Heather Knight’s new record
The first century of this edition was struck by England captain Heather Knight, who scripted a new record for women’s cricket in the process. The 29-year-old is the first woman to score a hundred in all three formats of the game. There are a very few women who can stake a claim to a record like this, given how Tests have all but disappeared and it was good to see the box ticked.
She blasted 108 from 66 balls , also against Thailand, to seal record-breaking 98-run victory. Knight picked up from where she had left off in the tri-series extending her remarkable record at Manuka Oval. All four of her T20I 50+ scores have come at the Canberra stadium, the most of any woman at a single venue in the format.
England’s total of 176/2 was also their highest T20I total and Knight’s unbeaten third-wicket stand of 169 with Nat Sciver was the highest partnership for any wicket in Women’s T20 World Cup history.
Bangladesh gives New Zealand a mighty scare
New Zealand missed out on a semi-final spot again after losing the straight shoot-out to Australia, the third straight ICC tournament where they have exited in the group stages. But even before they reached the virtual quarter-final, they suffered a huge scare when they were skittled for 91 against Bangladesh.
The White Ferns have the world top two T20I batters in Sophie Devine and Suzie Bates and a formidable batting order to back them. In the two close matches they lost to India and Australia, even their lower order got them close to the target.

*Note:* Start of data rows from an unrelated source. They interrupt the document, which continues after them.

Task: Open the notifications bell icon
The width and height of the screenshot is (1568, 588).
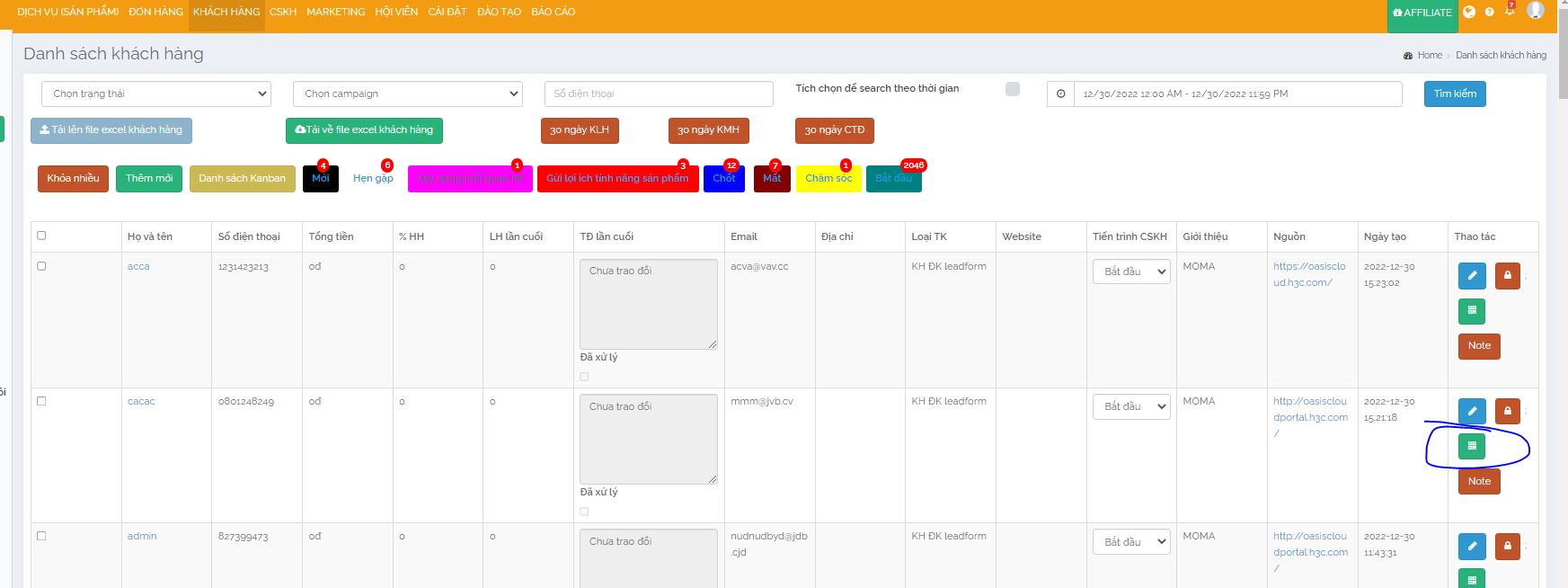Action: 1510,12
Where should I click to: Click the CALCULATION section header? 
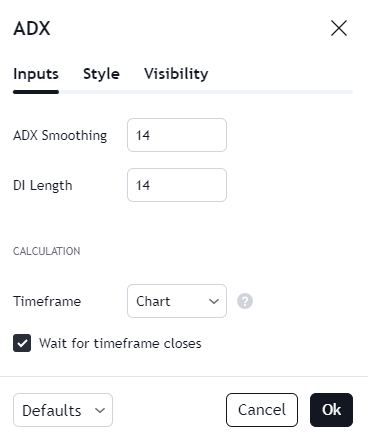tap(47, 251)
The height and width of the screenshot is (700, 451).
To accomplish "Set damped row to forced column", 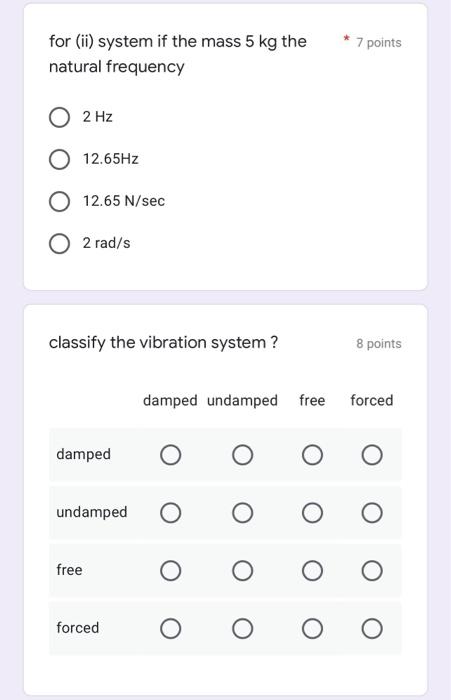I will pos(372,455).
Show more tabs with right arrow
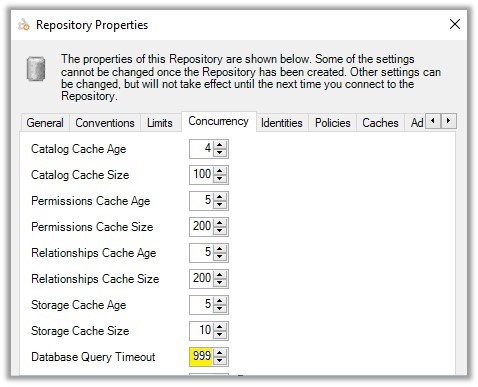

But against qualifiers Bangladesh, they crumbled from 66/2 to 91 all out with Ritu Moni taking a stunning 4/17. It was only the third time the White Ferns had been kept under 100 runs at a World Cup but they managed to seal a 17-run win. The pacer took the wickets of Bates, along with Katey Martin, Amelia Kerr and Anna Petersen in single digits.
Had Bangladesh managed the win, it would have been perhaps the biggest upset of this World Cup.
Thailand make mark in final league game
Marking their debut at a World Cup stage, Thailand were at the receiving end of the tournament’s two centuries and had failed to cross 85 while batting.
But in their final group game, their batting clicked together to posted their highest T20 International score with a superb 150/3 against Pakistan. Natthakan Chantam and Nattaya Boochatham posted the second-highest opening partnership of the tournament, 93, before Boochatham fell for 44.
But Chantam made a 50-ball 56 with some delightful hitting against a good Pakistan attack. The neat ball-striking from the Thai players impressed Ian Bishop as well. Some late big-hitting from Nannapat Khoncharoenkai and Chanida Sutthiruang ensuring Thailand passed their previous record of 133/8 recorded against the Netherlands last year.
The innings just added to the cheer Thailand have added to the tournament, with their smiles, bowed hand gestures and gifts for opposition team skippers.
Honourable mention: Siriwardena shines on swansong
Shashikala Siriwardena made the final match of hr 17-year-long career for Sri Lanka memorable with tournament-best figures of 4/16 against Bangladesh. It felt like a fitting farewell for the former captain as Sri Lanka ended their campaign with a win.